There is a sequence of about 120 nucleotides which first codes for the amino acids of VP2 and VPS, and then it codes for the amino terminal portion of VP1. Similarly, it has also been found that the amino terminal sequence of both large T and small t antigens (specified by the early region) are identical.
Overlapping Genes in φX174:
The bacteriophage φX 174 is an extremely small icosahedral virus containing a single stranded DNA molecule about 5,400 nucleotides long. Nine genes A, B, C, D, E, J, F, G and H have been identified on φX DNA and they code for 9 specific proteins.
The combined weight of these proteins is 250,000 Daltons. A genome of about 5,400 bases has a maximum coding capacity for about 1800 amino acid residues with a combined weight of about 200,000.
Obviously, the total mass of proteins coded for is significantly greater than is expected from the amount of DNA contained in φX genome. The works of Sanger and Coulson (1975), Barrelled (1976) and Weisbeek (1977) have revealed several mechanisms underlying the compact genetic organisation in φXDNA.
The authors have employed the techniques of restriction mapping using several different enzymes such as Hind II, Hae III, Hpa II and Alu I. By applying Sanger and Coulson’s ‘plus and minus’ technique for determining DNA, sequences, Barrell et al., have found the sequences of genes D, E and J and in fact the entire sequence of φX174 DNA. Weisbeek have sequenced genes A and B.
The termination codon of gene D overlaps the initiation codon for gene J by one nucleotide. Further, the mutation amb 6 determined genetically to lie in gene J actually lies 179 nucleotides before the initiating codon for J. Gene J therefore lies in another gene.

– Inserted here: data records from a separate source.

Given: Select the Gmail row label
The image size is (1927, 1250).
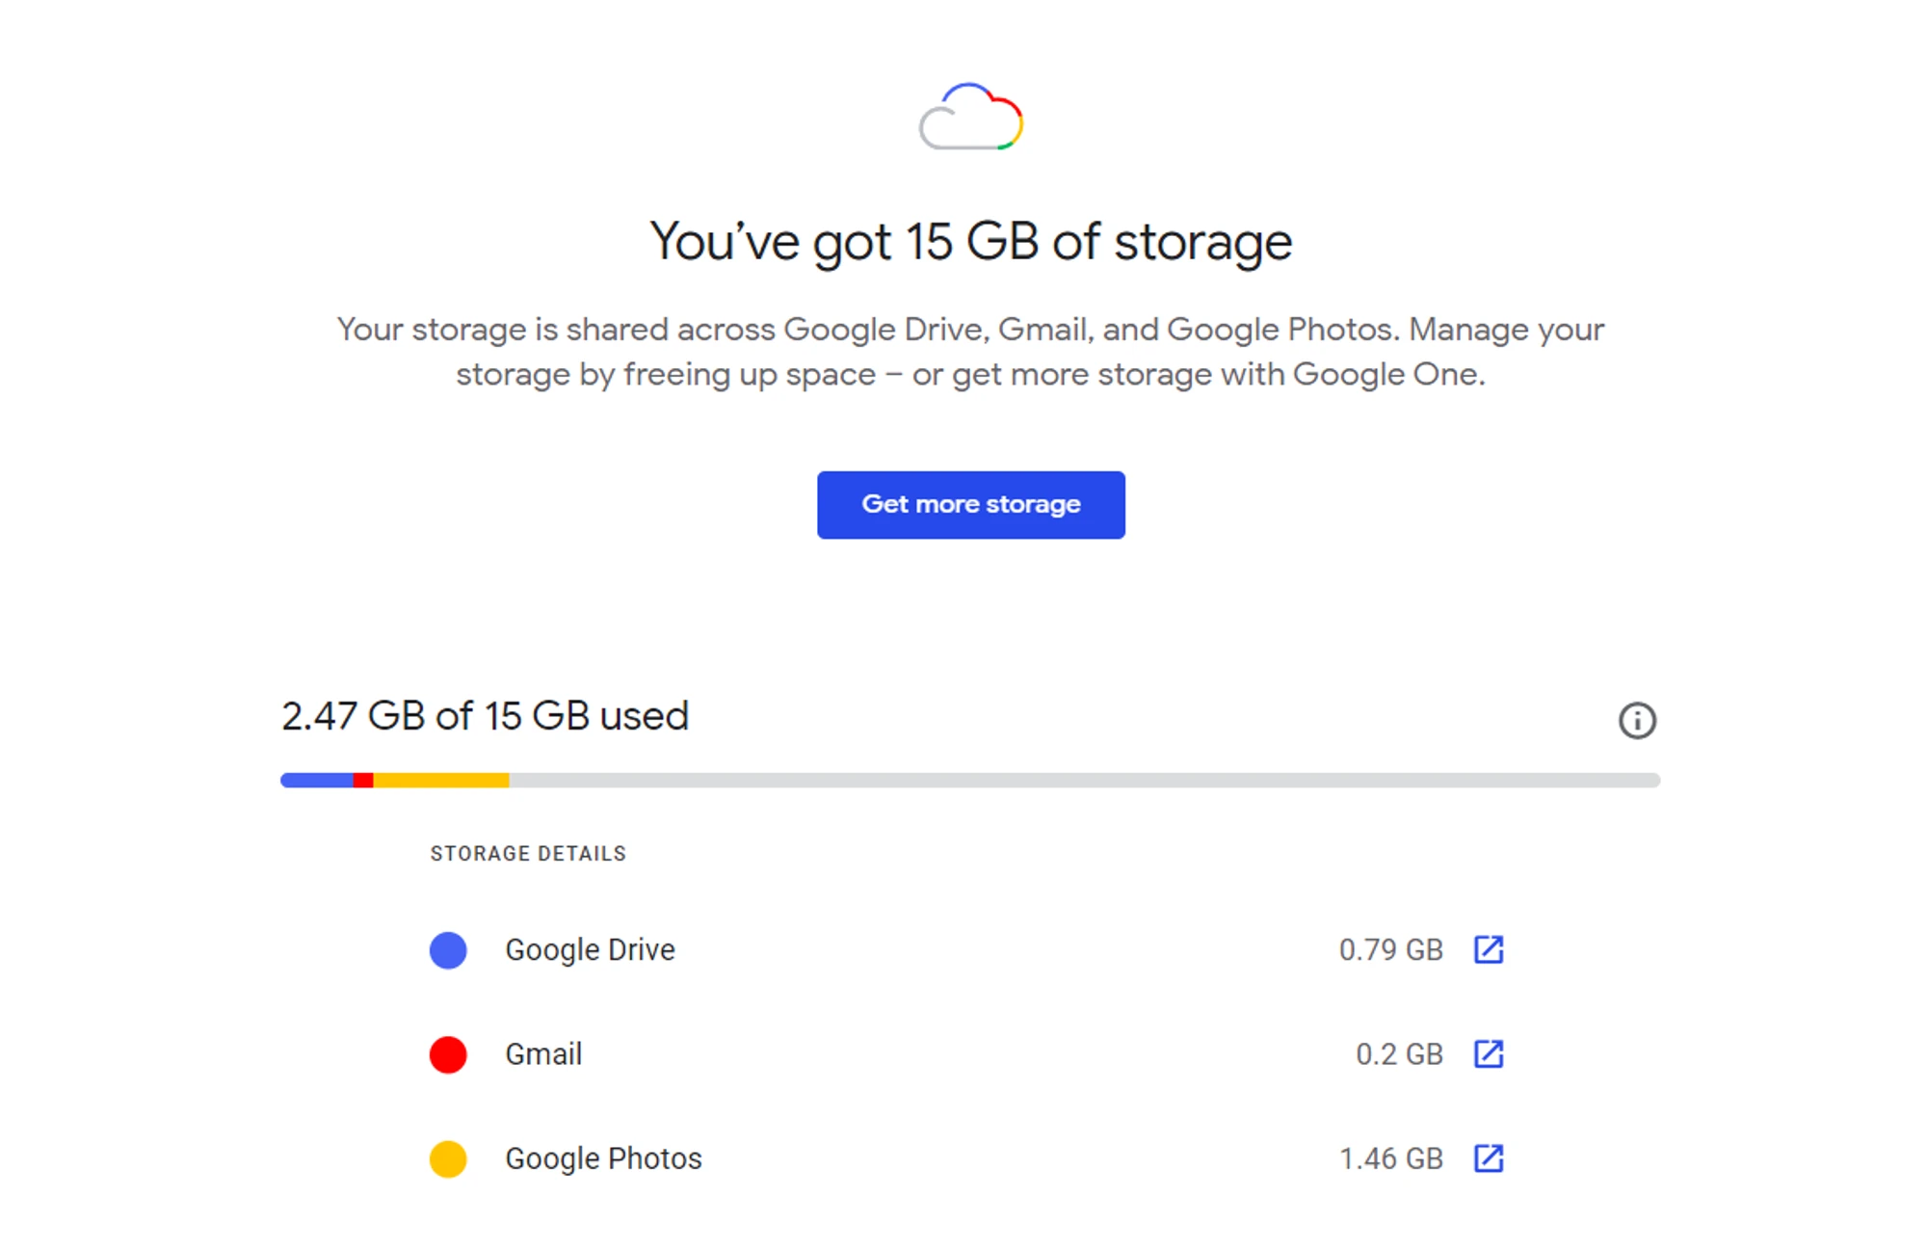Looking at the screenshot, I should (543, 1054).
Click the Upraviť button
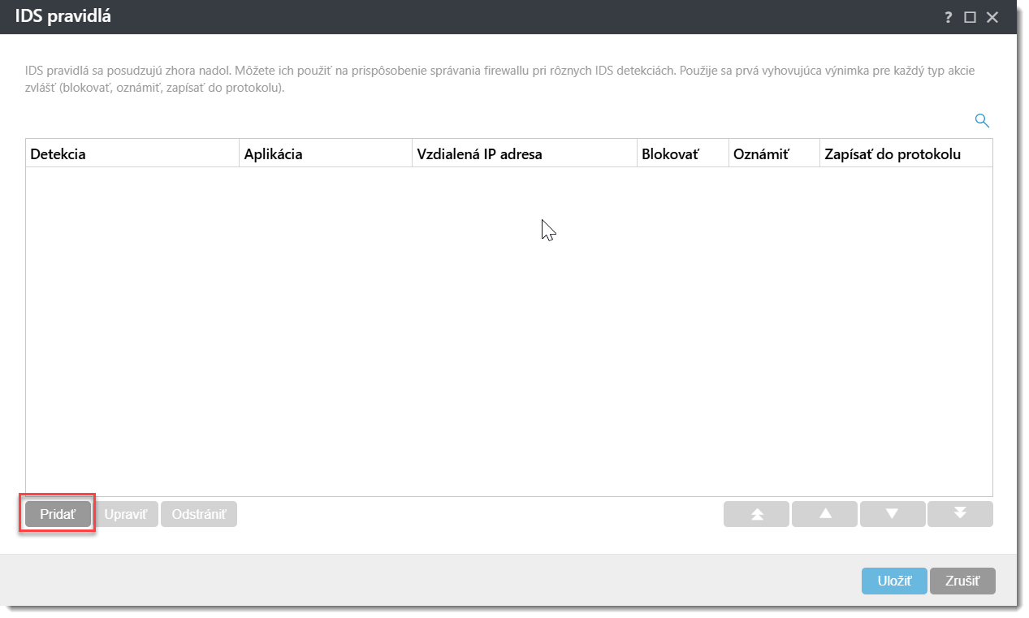 126,514
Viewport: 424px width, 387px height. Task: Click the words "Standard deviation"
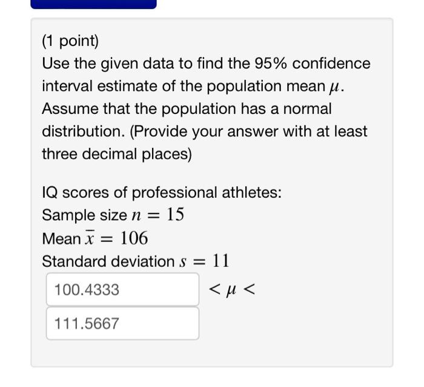pos(108,261)
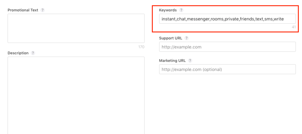Image resolution: width=302 pixels, height=134 pixels.
Task: Click the Support URL input field
Action: [x=227, y=47]
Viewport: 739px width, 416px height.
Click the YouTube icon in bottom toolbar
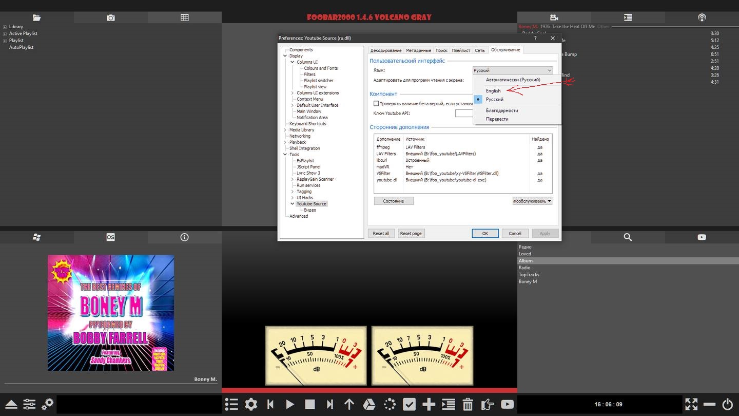point(507,404)
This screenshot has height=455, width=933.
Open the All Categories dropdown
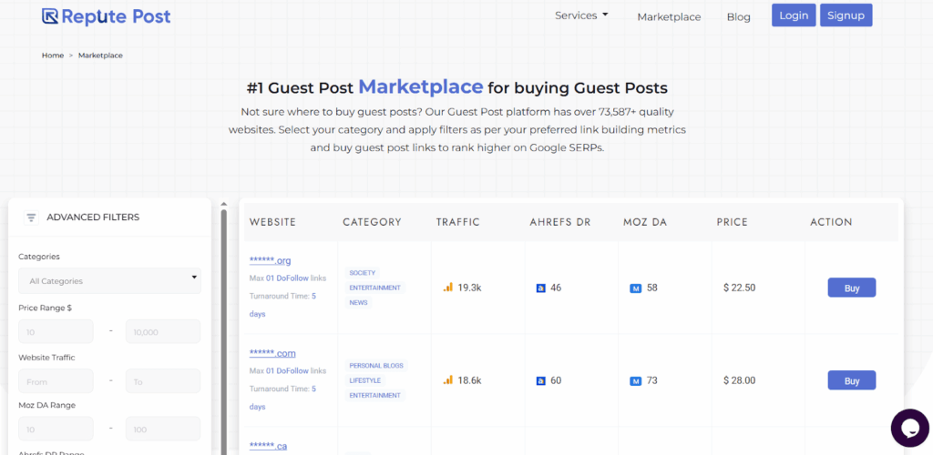tap(109, 281)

The location of gene E has been identified from two amber mutations am3 and am6. Both the mutations lie within the sequence of gene D. Analysis of the sequence around the amber mutations has shown that the sequence of gene E (273 nucleotides long) overlaps the sequence of gene D (456 nucleotides long); that both genes are translated in two reading frames in two different phases.
The sequence for gene E is displaced one base to the right from that of gene D. By identifying the initiation and termination codons of gene D, it is concluded that the sequence of gene E lies in the latter part of gene D, and specifies a protein of about 10,000 Daltons. Thus gene E overlaps a portion of gene D; the sequence in the overlap region codes for two proteins in two phases (Fig. 22.12).

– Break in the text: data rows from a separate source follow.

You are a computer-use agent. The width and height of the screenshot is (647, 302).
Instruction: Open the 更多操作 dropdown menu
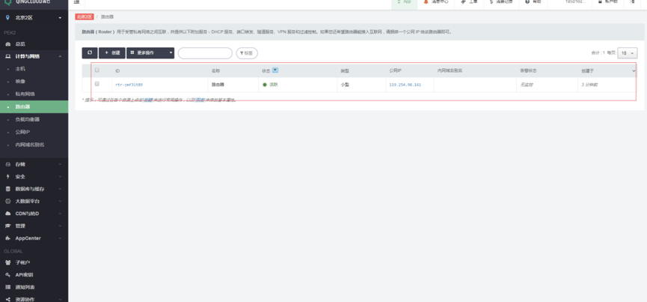pyautogui.click(x=150, y=53)
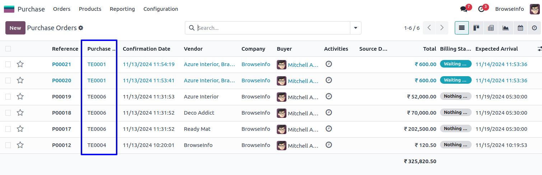
Task: Switch to Kanban view icon
Action: pos(476,28)
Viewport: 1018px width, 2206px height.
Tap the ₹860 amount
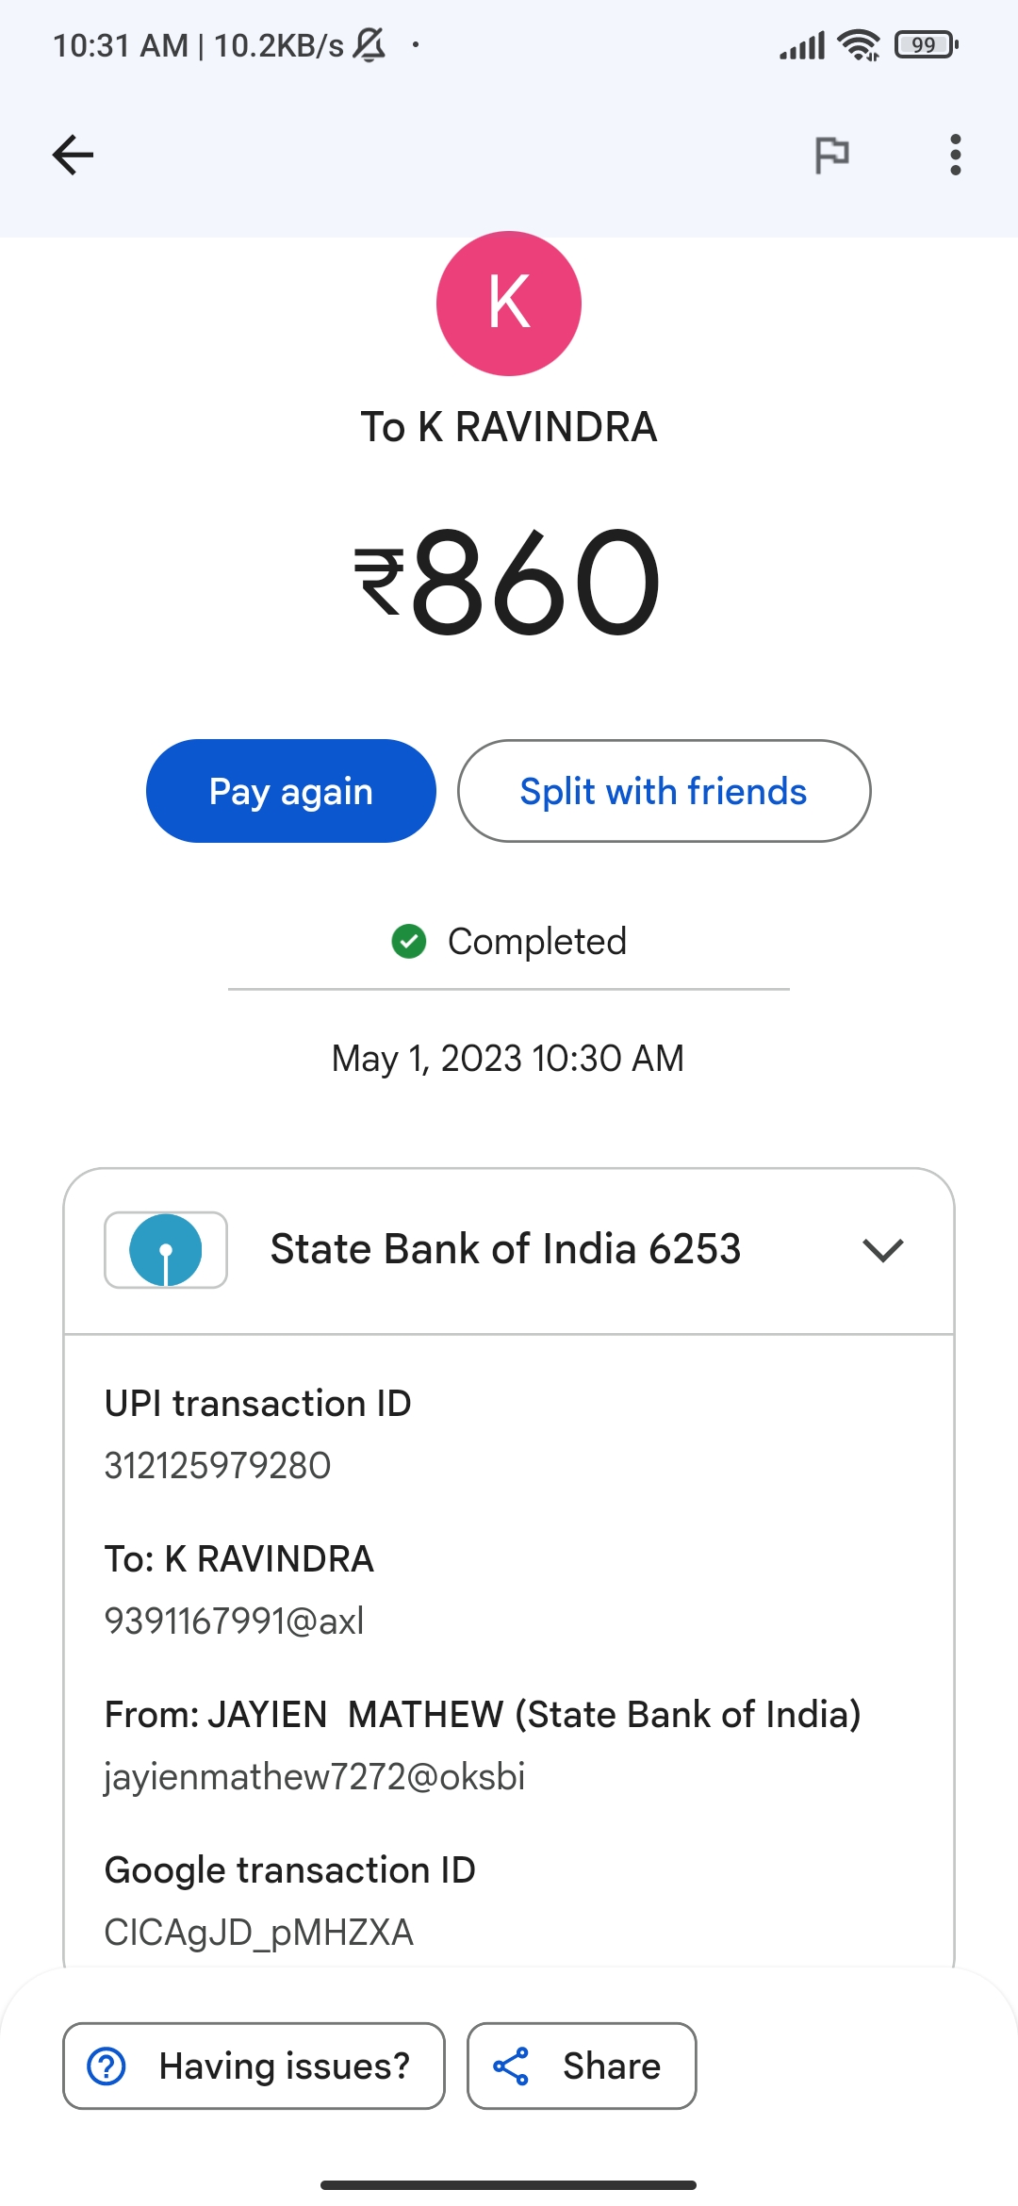click(509, 582)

The genes A and B have been characterised by Weisbeek (1977) by mapping positions of several mutations by a marker rescue technique. All the mutations in gene B have been identified within the sequence of gene A.
However, the nonsense mutations in gene A do not impair the function of gene B; similarly nonsense mutations in gene B do not affect the activity of gene A; the genes A and B belong to different complementation groups.

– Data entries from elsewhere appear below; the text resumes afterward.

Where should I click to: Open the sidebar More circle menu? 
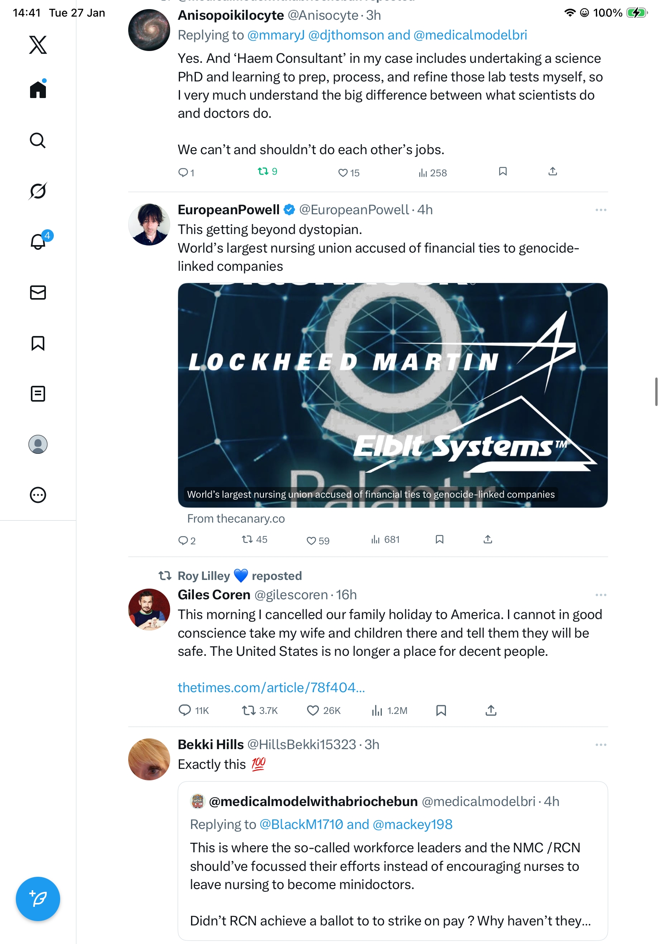coord(38,495)

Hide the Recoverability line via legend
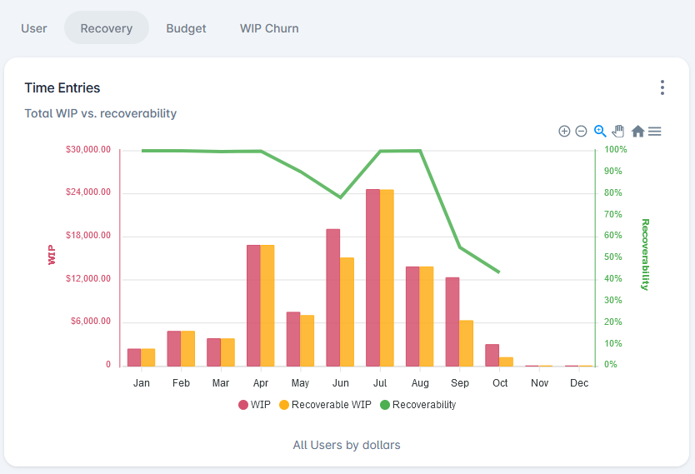[418, 405]
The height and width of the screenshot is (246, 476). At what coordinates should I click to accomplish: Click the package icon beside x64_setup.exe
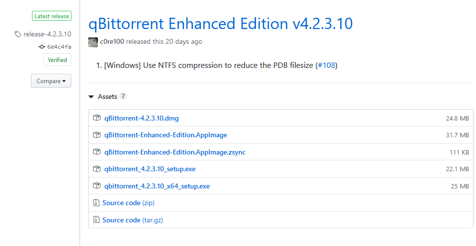click(97, 186)
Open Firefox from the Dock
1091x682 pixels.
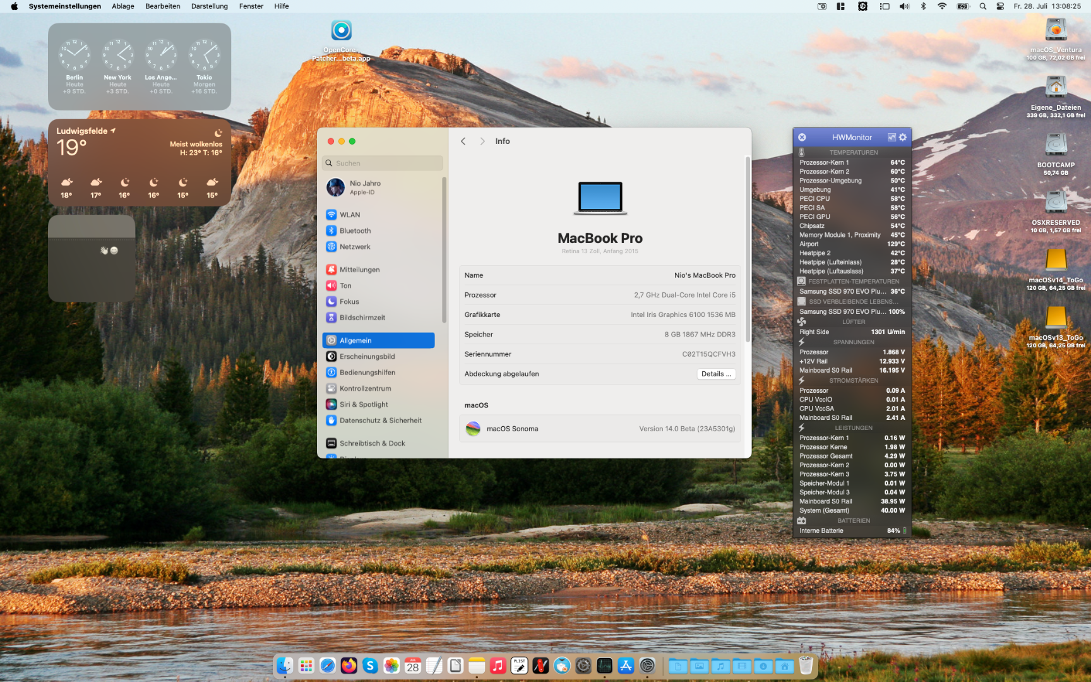coord(349,666)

The study of amber mutations in gene A which results in synthesis of shorter chains of A and A* proteins has proved that gene B is completely contained within gene A and is translated in two different reading frames: one which leads to synthesis of A and A * protein, the other for synthesis of B protein. Smith (1977) working in Sanger’s lab have shown that gene A not only overlaps gene B but even extends beyond gene B.
Overlapping genes have also been identified in the single-stranded DNA virus G4 which is closely related to and has the same order of genes as φX174. In G4 also gene A overlaps gene D, and gene E overlaps gene D. It also has a gene if containing portions of sequence of gene A and C. The last 86 nucleotides of gene A and the first 89 nucleotides of gene C together constitute the sequence of gene K.